Advertising Icon News Chum: Smokey Bear Turns 65, Breakfasts of Male Champions, and more 7-Elevens

Today’s edition of lunchtime News Chum is dedicated to Stan Freberg, who is currently at SDCC:

  • From the “Only You Can Prevent Wildfires” Department: Our first advertising icon is 65 years old, still working, and still going strong. Yup, Smokey Bear is still on the job. Although his message has changed slightly, he’s still working to keep forests safe. Aren’t you glad they didn’t go with the squirrel? And aren’t you glad they aren’t permitting sales of Smokey Bear Lighters, Smokey Gas-Fired Camp Lighters… or Smokey Thongs?
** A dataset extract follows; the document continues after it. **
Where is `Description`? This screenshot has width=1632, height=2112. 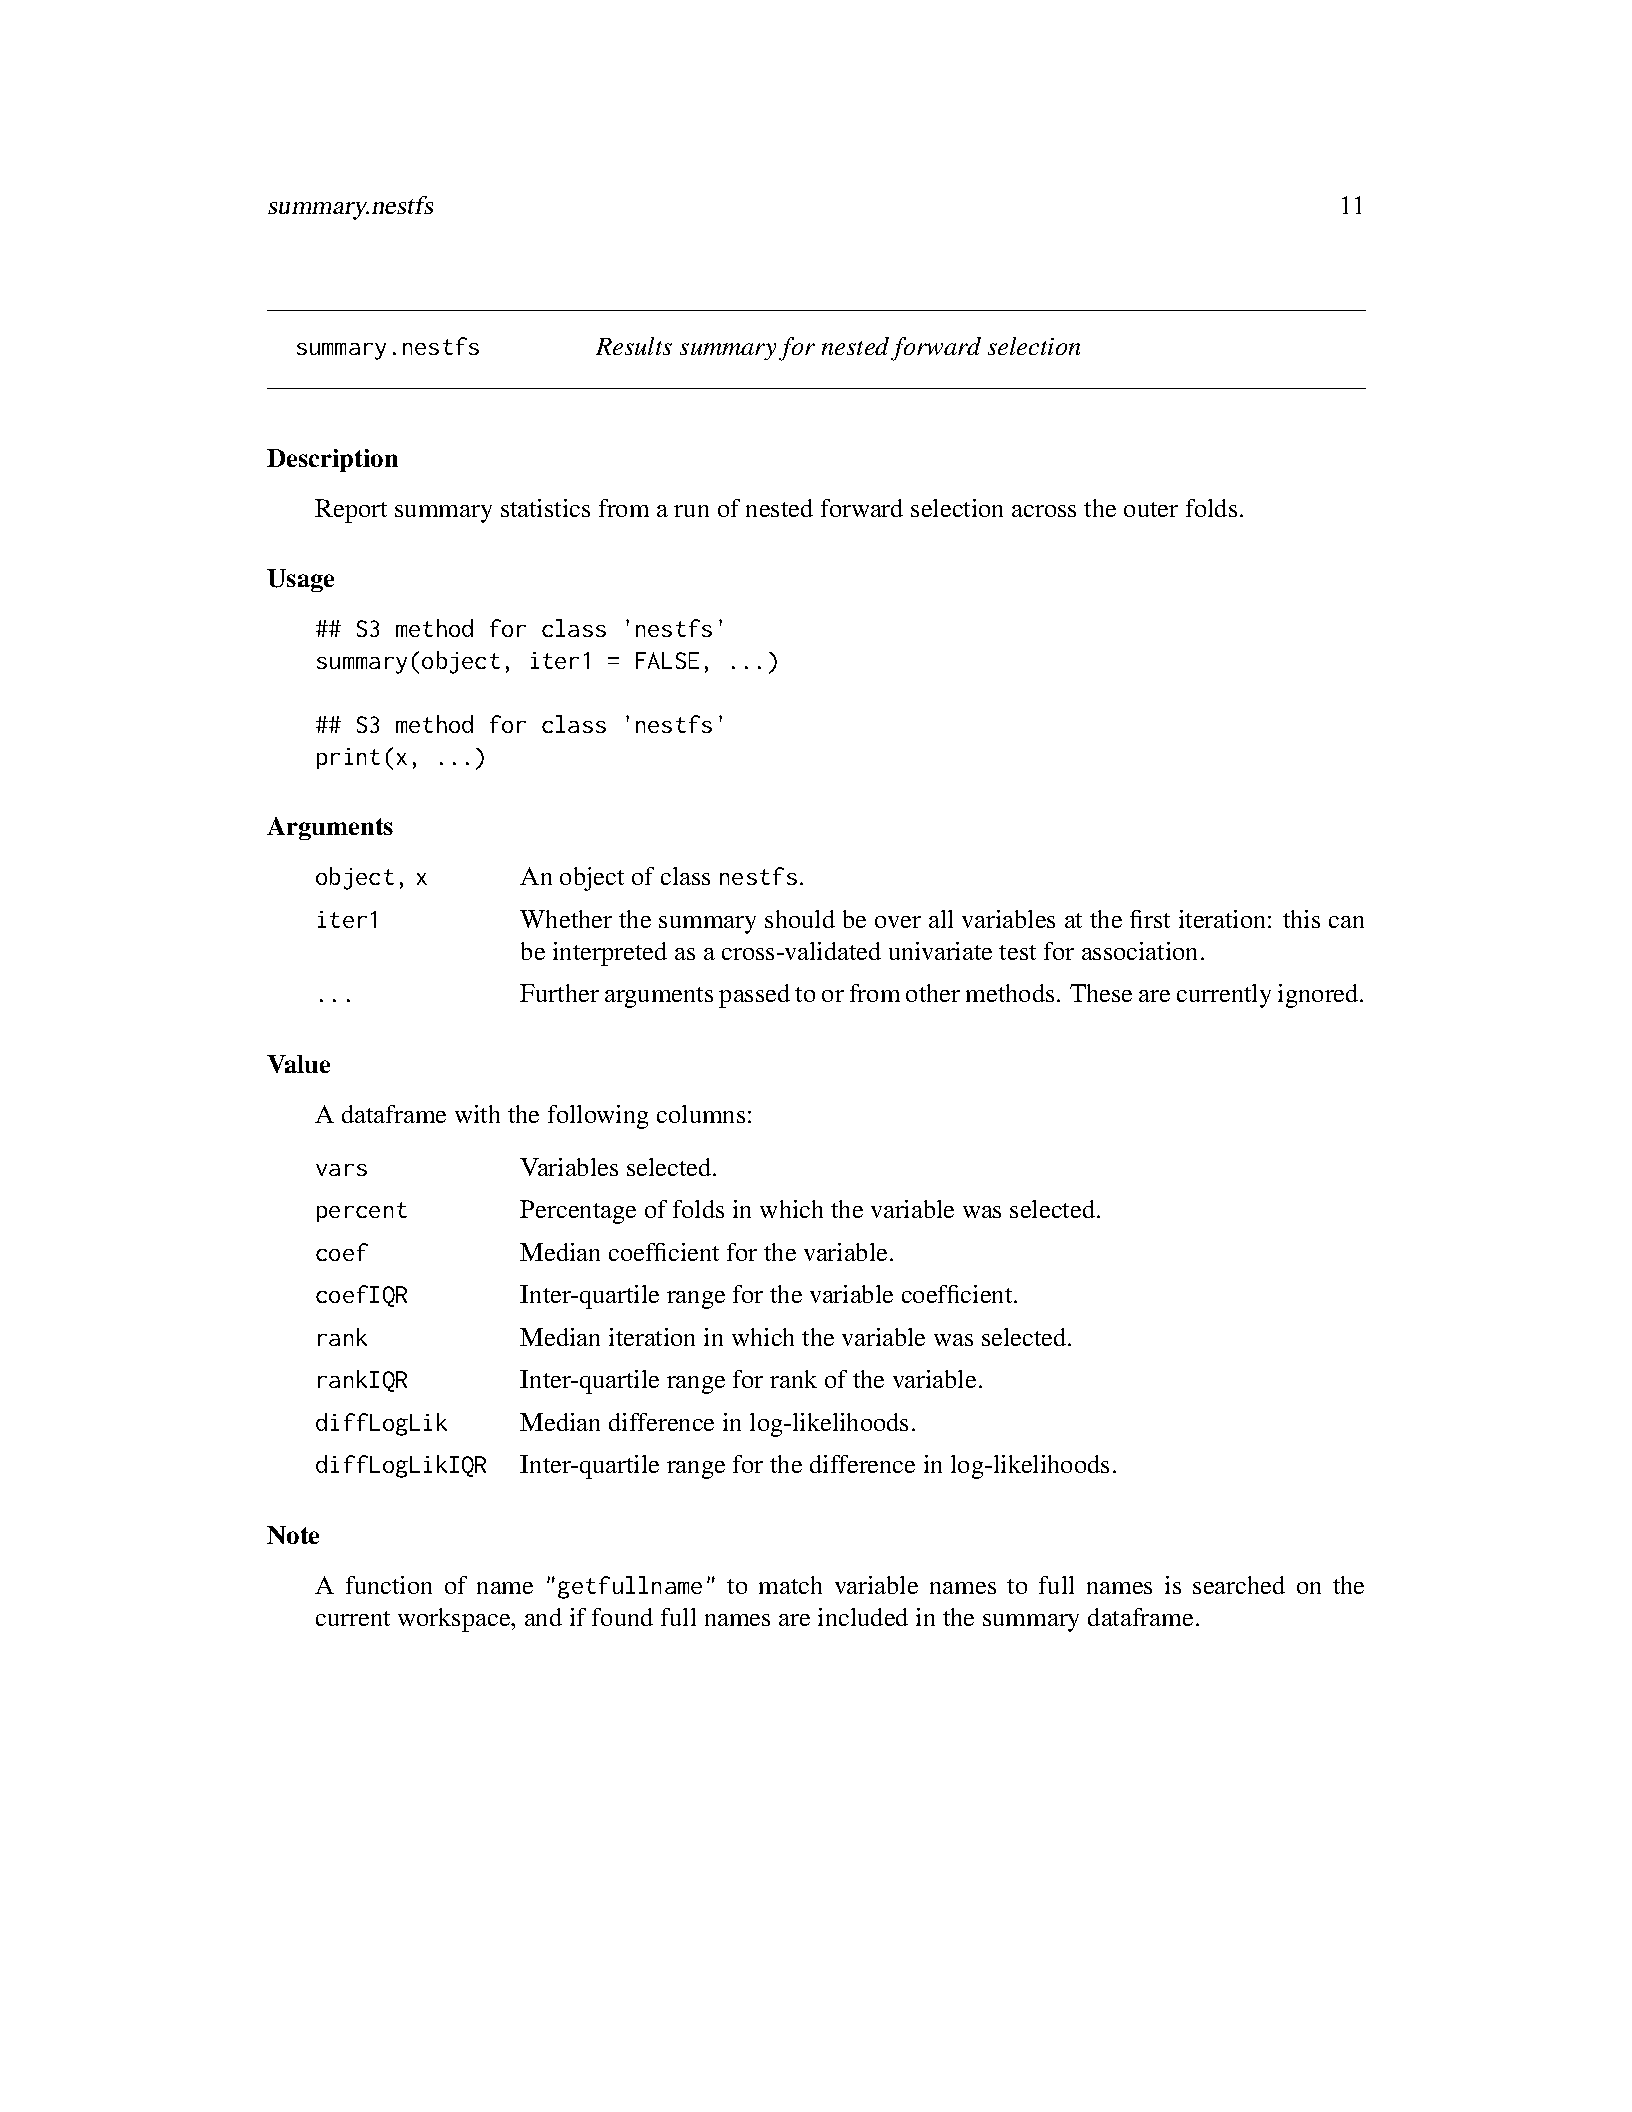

  • From the “Breakfast of Champions” Department: Wheaties, that bastion of celebrity cereal box advertising, is looking to expand its market to manly men. They are introducing a new variant, “Wheaties Fuel”, targeted at men. What’s different? First, they’ve dropped the folic acid, while adding Vitamin E. Secondly, they’ve upped the suger: it is now 25% sugar by weight. Third, after running the prototypes by a panel of only male athletes, including the Indianapolis Colts quarterback Peyton Manning and the Boston Celtics power forward Kevin Garnett, to consult on both the nutritional profile and flavor, they are running a competition in Mens Health magazine to select the best of the three prototypes. What do they think men want? Two contain clusters that have a cinnamon-roll-like flavor and a third has raisins, cranberries and almonds. Why are they doing this? Their logic is impeccable: “Men don’t use their wives’ razors or deodorants; why would they be eating their cereal?” Yeah. Right.
  • From the “Oh Thank Heaven…” Department: Live in SoCal? Like your Slurpees? Then I have good news for you: 7-Eleven plans to take advantage of the poor real-estate market to negotiate leases for up to 600 new locations in Southern California. Soon, they’ll be as ubiquitous as Starbucks. This is a good thing. Right?